Three for the books - a small-scale tale of slightly stupid people and a lot of bad luck, and a large-scale tale of humanity's possible exit to stage left, followed by two people immersed in grief and caught up in a whirlwind from one of their pasts.
First -
11:14 - five inter-woven tales that follow a group of coincidental events that cause the paths of a bunch of small town working class people to intersect with some gruesome, funny, and sometimes gruesomely funny consequences. Possibly the most graphic head-smashing and pedestrian-versus-mini-van bowling that I've seen lately, and some awe-inspiringly stupid decisions, made believable by the fact that you've read about somebody doing these things in real life. A good one for a Friday night at home, and hopefully you won't remember doing any of this stuff somewhere in your dimly lit past.

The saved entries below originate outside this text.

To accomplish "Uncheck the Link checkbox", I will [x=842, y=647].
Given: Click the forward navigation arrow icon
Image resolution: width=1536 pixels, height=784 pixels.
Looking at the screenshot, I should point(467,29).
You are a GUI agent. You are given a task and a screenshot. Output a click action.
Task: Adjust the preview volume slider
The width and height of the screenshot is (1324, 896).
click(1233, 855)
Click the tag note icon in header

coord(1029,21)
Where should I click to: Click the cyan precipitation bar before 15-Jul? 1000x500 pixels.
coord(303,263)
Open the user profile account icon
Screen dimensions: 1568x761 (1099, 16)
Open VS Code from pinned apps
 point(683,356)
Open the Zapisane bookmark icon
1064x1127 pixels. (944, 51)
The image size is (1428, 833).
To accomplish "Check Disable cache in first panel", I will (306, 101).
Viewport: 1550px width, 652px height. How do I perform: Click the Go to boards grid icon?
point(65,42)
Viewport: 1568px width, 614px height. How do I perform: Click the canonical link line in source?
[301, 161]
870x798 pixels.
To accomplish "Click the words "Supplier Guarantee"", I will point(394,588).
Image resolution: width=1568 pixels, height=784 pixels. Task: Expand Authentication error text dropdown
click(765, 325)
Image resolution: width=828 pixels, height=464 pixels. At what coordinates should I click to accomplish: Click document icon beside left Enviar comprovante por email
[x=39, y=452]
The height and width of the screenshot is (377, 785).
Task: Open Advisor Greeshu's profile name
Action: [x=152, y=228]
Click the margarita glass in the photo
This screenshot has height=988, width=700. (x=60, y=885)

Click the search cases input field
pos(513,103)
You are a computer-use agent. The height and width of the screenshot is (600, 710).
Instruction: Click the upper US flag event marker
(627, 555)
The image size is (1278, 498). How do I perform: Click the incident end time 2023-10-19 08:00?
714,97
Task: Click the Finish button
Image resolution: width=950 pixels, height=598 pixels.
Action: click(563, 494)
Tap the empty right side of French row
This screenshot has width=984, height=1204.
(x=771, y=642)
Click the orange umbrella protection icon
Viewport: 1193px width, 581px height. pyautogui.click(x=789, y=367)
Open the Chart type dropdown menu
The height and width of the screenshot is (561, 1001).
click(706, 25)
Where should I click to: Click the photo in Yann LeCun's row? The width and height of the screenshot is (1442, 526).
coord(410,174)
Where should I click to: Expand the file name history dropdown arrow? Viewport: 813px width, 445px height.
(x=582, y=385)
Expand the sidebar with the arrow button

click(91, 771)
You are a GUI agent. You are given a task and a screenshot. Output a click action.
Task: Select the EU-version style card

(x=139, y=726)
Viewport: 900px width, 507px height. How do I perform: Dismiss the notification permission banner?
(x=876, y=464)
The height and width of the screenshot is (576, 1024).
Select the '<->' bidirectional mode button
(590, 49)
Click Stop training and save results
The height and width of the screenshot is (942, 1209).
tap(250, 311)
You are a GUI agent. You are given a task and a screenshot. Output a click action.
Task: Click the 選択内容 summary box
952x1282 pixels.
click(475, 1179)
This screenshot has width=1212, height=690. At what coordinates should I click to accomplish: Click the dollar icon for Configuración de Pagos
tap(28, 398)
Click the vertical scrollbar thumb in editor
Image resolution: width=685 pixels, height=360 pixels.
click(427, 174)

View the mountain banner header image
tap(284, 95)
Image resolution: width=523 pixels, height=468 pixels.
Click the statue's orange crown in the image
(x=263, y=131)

Second - Spielberg takes on history and wins with
War of the Worlds - Tom Cruise firmly succeeds in playing an asshole of an absentee dad who has to struggle with becoming a parent while trying to avoid be blown into an ash-filled pair of 501's by a marauding alien race. Spielberg and his team of
magicians manage to pull off some impressive sci-fi horror, convincingly portraying mankind getting its collective ass vaporized, stomped on, drowned, bled dry, and used as fertilizer for alien weeds. I have to admit I choked for a second on the whole "they buried the machines a million-years ago" plot device, and the more I think about it, the more it pisses me off. Being different for the sake of being different, especially when you are re-making a movie, is not necessary or advisable. You can't tell me that thousands of alien spacecraft buried close enough to the surface to erupt out of the earth like sunflowers wouldn't have been hit by somebody's subway tunnel or water well, especially in urban New Jersey and downtown Boston, fer Chrissakes. That stumble aside, the rest of the movie cooks along with a full-bore intensity that doesn't really let up until the closing credits. Spielberg does plenty of large scale scenes of destruction, but a lot of the time, they are a backdrop for a tight focus on Cruise's character and his children - you see a lot of it from their perspective, with the scale of the destruction implied through their faces and reactions. Spielberg loves to show people going "OHHH" just before the shit hits the fan - he's been doing that since his
first TV gig - and he has plenty of opportunities here. Very nice cinematography with some subtle use of tone to convey everything from the ominous pre-assault storms to the horror of the blood-fed fungal overgrowth, and of course a powerful soundtrack and score that will give your 5.1 system a thorough workout. Well worth a rental if you didn't see it in the theater.
Lastly -
The Interpreter - not the best movie
Syndey Pollack has every pulled off, but a well-paced thriller centered on another well-drawn
Sean Penn performance as a weary Secret Service agent saddled with the task with protecting a murderous dictator and a boatload of grief. Nicole Kidman doesn't quite pull off being shoehorned into the role of an expatriate former revolutionary from a small African nation - you keep waiting for her to burst into "Come What May". Pollack would have done well to find someone like
Emily Watson for his anti-heroine, but Kidman and Penn work together well, playing out a subdued cat and mouse game. The movie is at its best when the leads are sitting together quietly sharing their pasts, and wisely avoids the stereotypical Hollywood overkill during the denouement. Joe Bob sez check it out.